Stored data:
[Start of Attachment]

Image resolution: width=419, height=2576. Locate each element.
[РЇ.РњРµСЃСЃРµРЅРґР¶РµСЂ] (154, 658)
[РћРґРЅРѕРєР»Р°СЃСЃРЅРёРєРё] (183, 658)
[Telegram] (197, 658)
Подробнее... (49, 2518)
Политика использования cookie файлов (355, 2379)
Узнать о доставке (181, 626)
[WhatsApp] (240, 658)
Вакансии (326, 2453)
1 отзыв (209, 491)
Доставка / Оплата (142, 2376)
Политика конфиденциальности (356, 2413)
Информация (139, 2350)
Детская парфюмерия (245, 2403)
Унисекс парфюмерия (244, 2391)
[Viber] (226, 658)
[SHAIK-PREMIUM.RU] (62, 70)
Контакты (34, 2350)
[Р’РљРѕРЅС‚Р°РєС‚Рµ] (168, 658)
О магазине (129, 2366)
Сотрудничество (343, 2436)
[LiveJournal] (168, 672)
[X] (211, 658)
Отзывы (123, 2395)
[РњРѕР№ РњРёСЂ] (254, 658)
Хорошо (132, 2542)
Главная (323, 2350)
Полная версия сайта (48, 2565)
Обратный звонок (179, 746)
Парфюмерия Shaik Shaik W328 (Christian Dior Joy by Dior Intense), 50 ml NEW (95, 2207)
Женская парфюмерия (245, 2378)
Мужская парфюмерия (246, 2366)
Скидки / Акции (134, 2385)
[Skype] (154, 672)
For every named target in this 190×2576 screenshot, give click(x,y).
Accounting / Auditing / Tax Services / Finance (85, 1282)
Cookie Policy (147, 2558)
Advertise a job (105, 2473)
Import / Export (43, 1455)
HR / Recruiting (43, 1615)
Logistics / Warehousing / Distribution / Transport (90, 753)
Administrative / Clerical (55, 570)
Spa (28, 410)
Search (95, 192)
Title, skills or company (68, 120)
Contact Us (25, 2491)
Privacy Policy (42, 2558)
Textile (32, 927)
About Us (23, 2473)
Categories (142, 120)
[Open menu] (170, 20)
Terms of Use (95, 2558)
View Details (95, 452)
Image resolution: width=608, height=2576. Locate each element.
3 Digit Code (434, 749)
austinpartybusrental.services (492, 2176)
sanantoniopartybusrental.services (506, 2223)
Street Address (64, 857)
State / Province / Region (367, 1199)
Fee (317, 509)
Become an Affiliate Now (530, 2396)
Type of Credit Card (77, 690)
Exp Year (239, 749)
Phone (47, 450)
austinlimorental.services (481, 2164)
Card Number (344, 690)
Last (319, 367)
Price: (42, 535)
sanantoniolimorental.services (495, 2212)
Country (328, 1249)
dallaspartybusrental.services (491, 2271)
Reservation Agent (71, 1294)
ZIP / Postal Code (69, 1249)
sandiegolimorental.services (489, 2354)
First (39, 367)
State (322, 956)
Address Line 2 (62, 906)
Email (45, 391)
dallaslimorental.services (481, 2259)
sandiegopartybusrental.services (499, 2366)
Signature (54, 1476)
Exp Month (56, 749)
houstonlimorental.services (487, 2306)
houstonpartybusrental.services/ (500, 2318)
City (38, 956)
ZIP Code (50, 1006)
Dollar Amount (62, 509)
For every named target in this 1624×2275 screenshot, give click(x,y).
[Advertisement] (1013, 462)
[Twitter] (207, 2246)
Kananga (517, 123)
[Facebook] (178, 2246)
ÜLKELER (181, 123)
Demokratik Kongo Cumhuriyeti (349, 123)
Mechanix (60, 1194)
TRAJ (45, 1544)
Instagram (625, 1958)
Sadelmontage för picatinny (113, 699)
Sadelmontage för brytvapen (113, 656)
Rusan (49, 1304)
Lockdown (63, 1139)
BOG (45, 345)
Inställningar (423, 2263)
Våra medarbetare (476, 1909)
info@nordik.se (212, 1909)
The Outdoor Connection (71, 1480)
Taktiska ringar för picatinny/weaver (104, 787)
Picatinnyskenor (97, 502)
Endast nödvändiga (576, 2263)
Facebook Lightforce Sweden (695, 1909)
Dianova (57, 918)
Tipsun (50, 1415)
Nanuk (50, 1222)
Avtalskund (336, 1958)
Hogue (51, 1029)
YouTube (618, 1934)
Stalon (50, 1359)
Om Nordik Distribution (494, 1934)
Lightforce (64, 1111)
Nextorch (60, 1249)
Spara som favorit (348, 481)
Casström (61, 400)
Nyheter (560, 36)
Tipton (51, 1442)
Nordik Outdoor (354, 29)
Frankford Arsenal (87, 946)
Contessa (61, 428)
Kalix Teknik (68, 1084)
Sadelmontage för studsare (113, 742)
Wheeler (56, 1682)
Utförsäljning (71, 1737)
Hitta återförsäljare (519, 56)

[End of Attachment]

- **About this task**:
Write out every line of the entries that holds the word "Политика".

- **Written answer**:
Политика использования cookie файлов (355, 2379)
Политика конфиденциальности (356, 2413)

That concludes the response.